Une autre hypothèse italienne situe sa naissance vers 1485, dans une riche famille florentine formée par Piero Andrea Bernardo da Verrazzano et Fiammetta Capelli ; cette hypothèse ne dispose pas du soutien de la recherche généalogique dans les archives[pas clair] ;
une hypothèse lyonnaise, soutenue par l'historien Jacques Habert (1919-2012), le fait naître à Lyon, bien qu'aucun acte de naissance n'ait été retrouvé, les registres de naissance n'existant pas à la fin du XVe siècle.
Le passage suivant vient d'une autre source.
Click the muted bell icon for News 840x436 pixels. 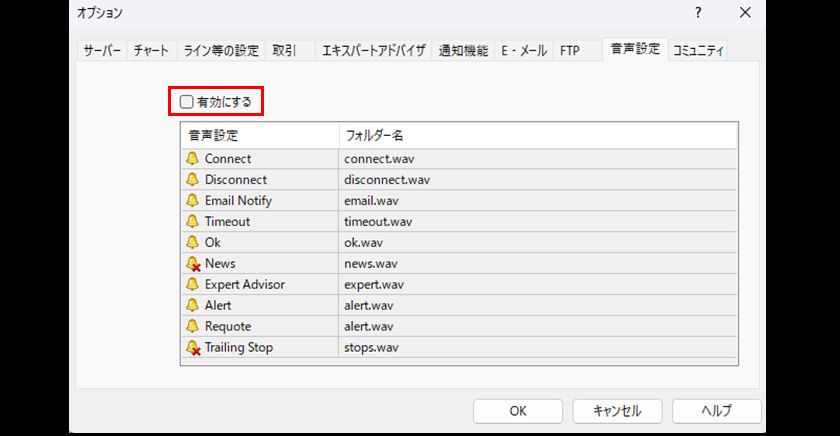click(193, 264)
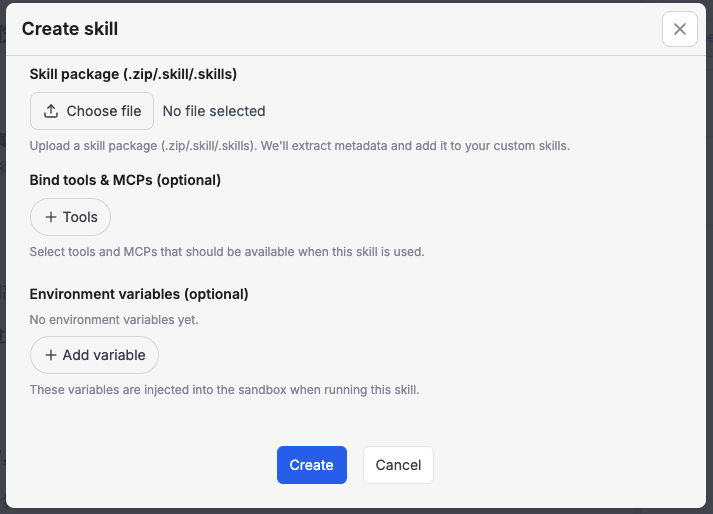This screenshot has height=514, width=713.
Task: Click the plus icon beside Tools
Action: (x=51, y=217)
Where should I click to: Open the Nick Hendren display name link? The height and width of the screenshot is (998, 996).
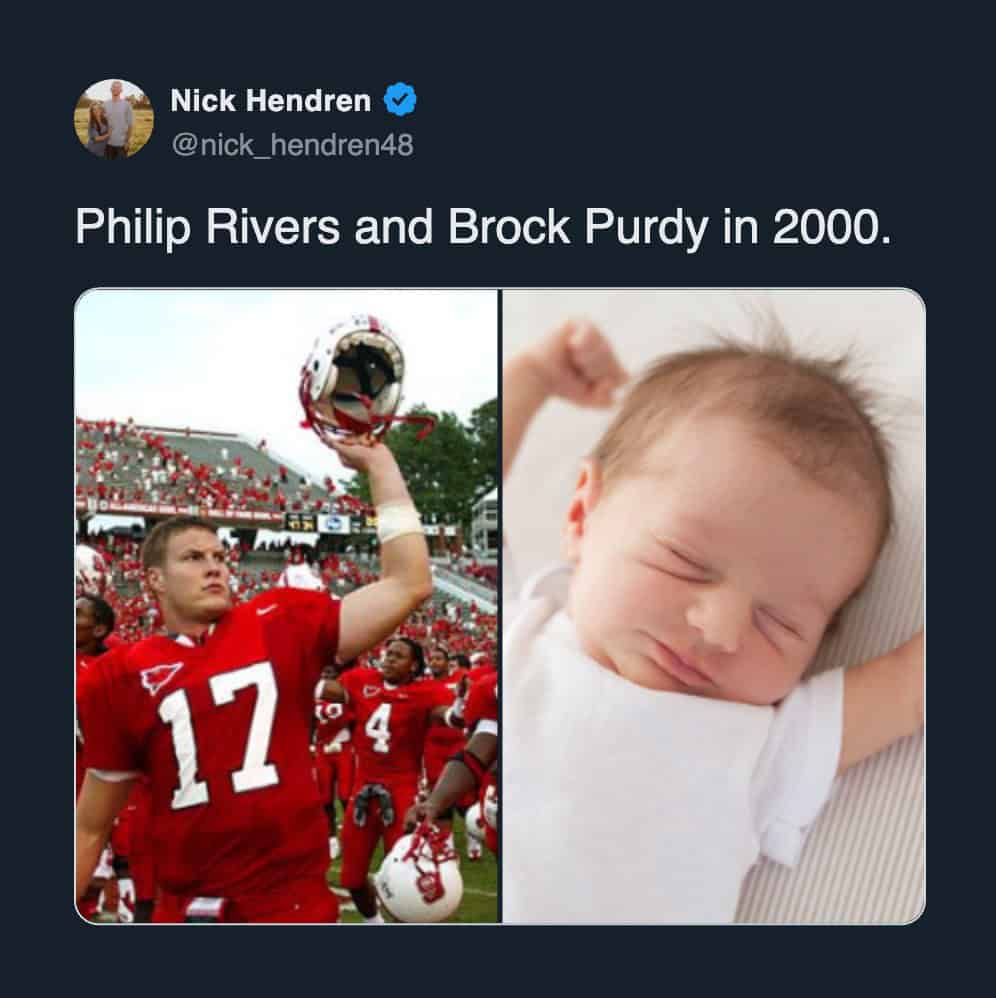click(x=270, y=101)
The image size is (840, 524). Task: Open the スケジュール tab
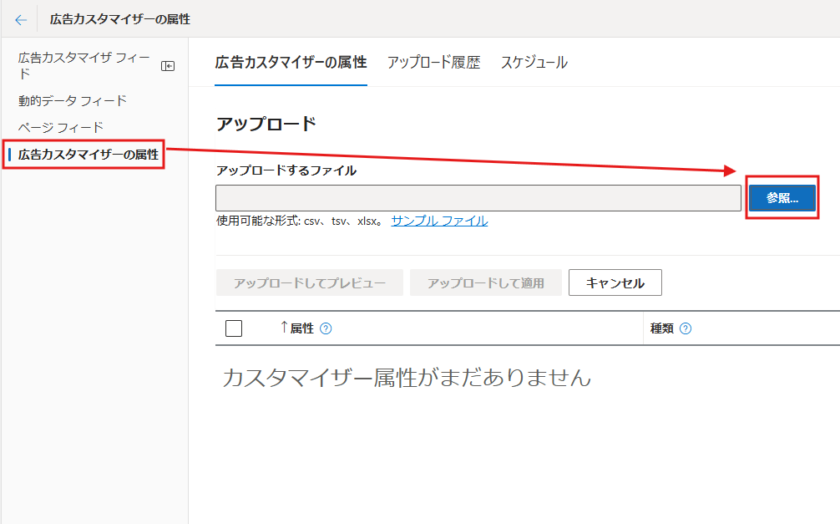pyautogui.click(x=534, y=62)
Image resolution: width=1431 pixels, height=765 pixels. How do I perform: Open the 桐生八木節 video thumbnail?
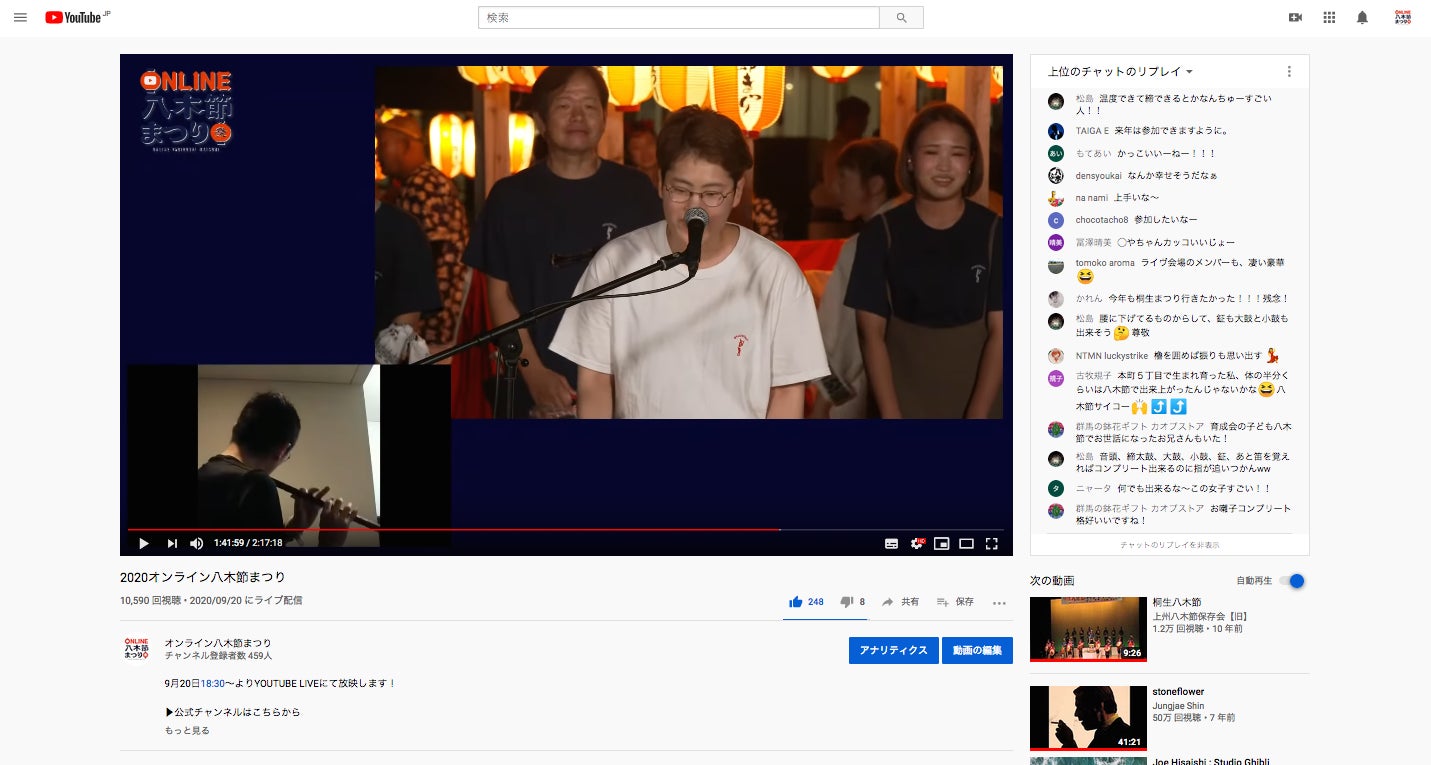click(1088, 629)
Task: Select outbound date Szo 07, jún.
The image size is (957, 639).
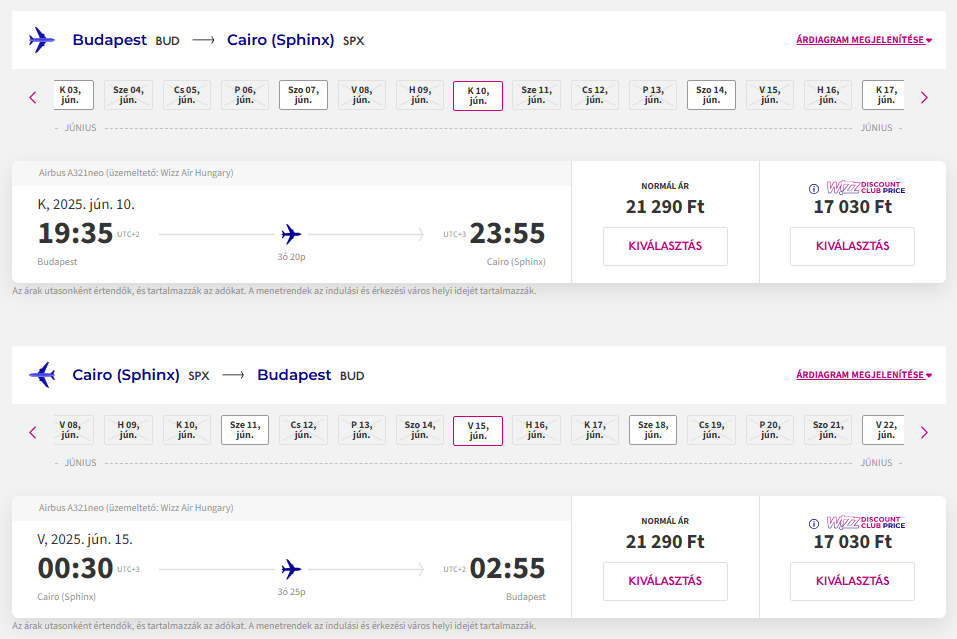Action: pyautogui.click(x=303, y=95)
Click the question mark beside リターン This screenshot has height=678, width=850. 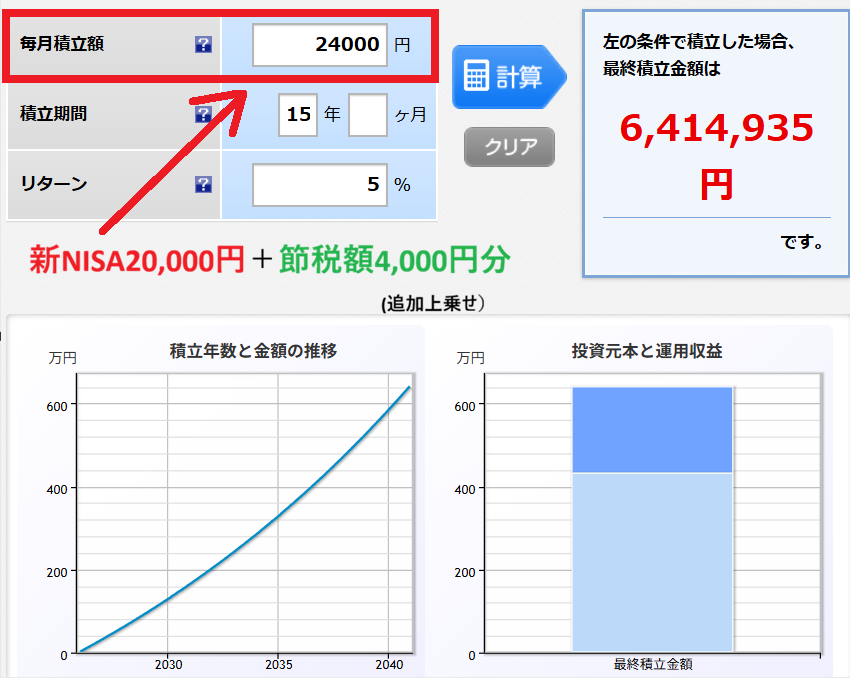pyautogui.click(x=204, y=185)
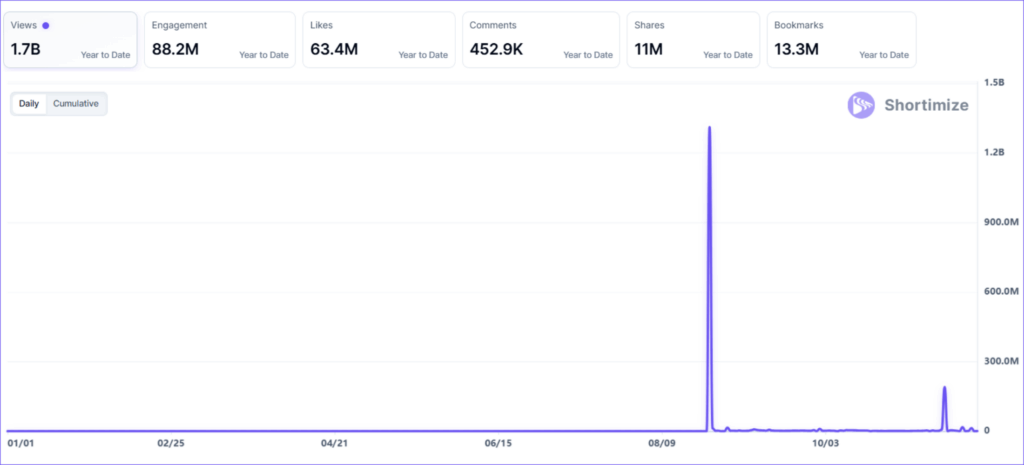Viewport: 1024px width, 465px height.
Task: Click the 01/01 date axis label
Action: (21, 442)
Il serait né de deux Italiens installés à Lyon, Alessandro di Bartolomeo et Alessandra Guadagni, mariés en 1480 dans cette ville. Dans ce cas, sa mère serait la fille d'un célèbre banquier florentin émigré en France. Peu d'historiens soutiennent aujourd’hui cette hypothèse.
Concernant sa mort : confusion avec celle de Jean Fleury
On raconte qu'il est mort victime du cannibalisme aux Caraïbes durant un de ses voyages. Cette idée a été réfutée par l'analyse des archives, mais des recherches sont encore en cours pour obtenir une confirmation définitive des causes de son décès.
Quel que soit son lieu de naissance, il est issu d'une famille florentine installée à Lyon, ville où se trouvait une colonie importante de négociants italiens, notamment la famille des Guadagni, dont le nom a été francisé en « Gadagne ». Lui-même passe une partie au moins de sa jeunesse à Lyon.
Il a un frère : Jérôme (Hieronimo en espagnol, Girolamo en italien).
Jusqu'au début des années 1520, il vit principalement à Lyon et à Paris, où il est présenté à la Cour.
Les voyages de Verrazzano se situent dans le contexte des grandes découvertes : exploration de la côte africaine par les Portugais (1420-1498) et voyage de Vasco de Gama vers l'Inde (1498) ; voyages de Christophe Colomb et découverte d'un nouveau monde ; voyage de circumnavigation de Fernand de Magellan (1520).
Tandis que le traité de Tordesillas (1494) a réparti le nouveau monde entre les Espagnols et les Portugais (selon le méridien situé à 100 lieues à l'ouest des îles du Cap-Vert), d'autres États commencent à s'y intéresser, en premier lieu la France (et par la suite, les Anglais, puis les Néerlandais des Provinces-Unies).
En 1522, après la publication des récits de Maximilianus Transylvanus et d'Antonio Pigafetta, compagnon de Magellan, les élites françaises se passionnent pour cette grande expédition. La mère de François Ier, Louise de Savoie, fait traduire en français le journal d'Antonio Pigafetta.
En septembre 1522, Verrazzano réunit à Lyon des fonds en provenance d'Italie destinés à la flotte pour l'Inde « dont il est le capitaine »[pas clair].